Penelusuran yang dilakukan sejarawan Onghokham menyatakan hal lain. Demikian pula kesaksian PH Dahler dan tentara Jepang yang memeriksa Tabrani.
Thamrin ditangkap Belanda terkait dengan aktivitas politiknya. "Menurut Ibu Dini, cucu MH Thamrin dari anak angkat beliau Ibu Deetje, karena kevokalannya dalam berdiplomasilah yang menyebabkan kakeknya meninggal begitu cepat," tulis Yasmine Zaki Shahab, guru besar Antropologi Universitas Indonesia di buku Mohammad Hoesni Thamrin, Merekam Prestasi menguak Representasi (2019).
PF Dahler juga memberikan kesaksian serupa. Arsipnya, dokumen Netherlands Forces Intelligence Service (NEFIS) bernomor 2778, menjadi koleksi Arsip Nasional Belanda dengan nomor 4107. Mantan anggota Gemeenteraad van Batavia yang pada 1941 menjadi pegawai RPD itu mengatakan saat itu Indonesia sedang ramai menjalankan aksi Indonesia Berparlemen.
Melalui surat, Thamrin meminta Tabrani agar memuat tulisannya mengenai sikap pemerintah Nederland yang diserang Jerman dan rajanya melarikan diri ke Inggris. ‘’Itulah sebenarnya tulisan Thamrin kepada Tabrani,’’ tulis Dahler (Getekende Verklaring van PF Dahler, 1946).

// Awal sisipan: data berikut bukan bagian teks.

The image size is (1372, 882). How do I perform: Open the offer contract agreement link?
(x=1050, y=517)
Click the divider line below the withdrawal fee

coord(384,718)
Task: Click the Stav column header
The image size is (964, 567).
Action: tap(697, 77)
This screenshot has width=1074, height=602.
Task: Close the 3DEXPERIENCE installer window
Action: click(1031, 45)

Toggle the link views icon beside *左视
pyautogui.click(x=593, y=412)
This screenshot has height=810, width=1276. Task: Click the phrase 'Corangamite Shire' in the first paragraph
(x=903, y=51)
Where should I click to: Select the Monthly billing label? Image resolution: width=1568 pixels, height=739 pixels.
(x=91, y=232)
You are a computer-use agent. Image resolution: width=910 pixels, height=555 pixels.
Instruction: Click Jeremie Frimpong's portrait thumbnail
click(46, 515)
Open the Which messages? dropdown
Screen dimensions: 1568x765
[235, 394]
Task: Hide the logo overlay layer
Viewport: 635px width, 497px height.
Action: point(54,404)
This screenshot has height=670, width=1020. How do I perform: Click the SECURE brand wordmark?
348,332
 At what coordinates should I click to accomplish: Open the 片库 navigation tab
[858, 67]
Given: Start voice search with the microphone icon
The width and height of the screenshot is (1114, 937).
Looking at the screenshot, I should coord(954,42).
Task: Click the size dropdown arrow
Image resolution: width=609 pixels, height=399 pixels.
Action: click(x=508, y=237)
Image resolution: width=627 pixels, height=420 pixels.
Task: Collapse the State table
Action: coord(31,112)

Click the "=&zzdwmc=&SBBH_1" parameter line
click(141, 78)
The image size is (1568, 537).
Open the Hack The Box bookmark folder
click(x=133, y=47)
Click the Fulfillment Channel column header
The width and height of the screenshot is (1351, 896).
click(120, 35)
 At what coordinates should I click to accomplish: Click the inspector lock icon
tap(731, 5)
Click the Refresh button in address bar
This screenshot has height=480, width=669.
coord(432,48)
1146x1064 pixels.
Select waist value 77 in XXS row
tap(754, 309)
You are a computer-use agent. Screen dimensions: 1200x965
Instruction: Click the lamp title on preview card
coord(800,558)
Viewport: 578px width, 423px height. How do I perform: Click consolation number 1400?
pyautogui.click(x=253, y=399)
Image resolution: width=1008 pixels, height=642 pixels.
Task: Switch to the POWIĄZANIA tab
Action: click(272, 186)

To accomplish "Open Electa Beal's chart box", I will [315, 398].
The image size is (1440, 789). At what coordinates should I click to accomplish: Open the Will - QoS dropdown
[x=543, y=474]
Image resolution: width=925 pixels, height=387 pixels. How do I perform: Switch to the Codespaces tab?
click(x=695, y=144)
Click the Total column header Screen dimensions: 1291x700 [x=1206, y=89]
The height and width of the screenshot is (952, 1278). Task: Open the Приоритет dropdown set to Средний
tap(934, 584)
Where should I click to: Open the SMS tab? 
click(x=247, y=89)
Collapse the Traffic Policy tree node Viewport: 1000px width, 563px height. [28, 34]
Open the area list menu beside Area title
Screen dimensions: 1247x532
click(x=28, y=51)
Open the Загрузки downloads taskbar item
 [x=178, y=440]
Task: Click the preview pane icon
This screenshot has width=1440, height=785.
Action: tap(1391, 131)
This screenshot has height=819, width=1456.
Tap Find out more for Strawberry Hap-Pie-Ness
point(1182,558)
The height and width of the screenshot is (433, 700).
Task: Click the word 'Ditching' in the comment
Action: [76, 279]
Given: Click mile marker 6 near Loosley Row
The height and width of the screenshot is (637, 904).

Akibat kasus ini, Tabrani yang telah menjabat kepala Urusan Pers Pribumi di RPD dengan gaji 625 gulden (menurut Dahler 600 gulden) diturunkan jabatannya menjadi kepala Kartotek dan Dokumentasi dengan gaji 300 gulden ditambah dengan standplaatstoelage dan kindertoelage (Laporan polisi rahasia Jepang, koleksi ANRI Register No T.31, Golongan III-1, 1949). Ia menerima pengangkatan dirinya sebagai pejabat di RPD karena mencontoh tokoh-tokoh politik saat itu.
“Ketika itu tidak sedikit pemimpin politik Indonesia (contoh paling menonjol ialah Dr Tjipto Mangunkusumo) yang lebih senang tidak anti-Sekutu (baca Belanda) daripada pro-Jepang (fasis). Faktor ini pulalah yang mempengaruhi saya menerima pengangkatan dalam RPD,” tulis Tabrani di Kompas edisi 15 Desember 1975.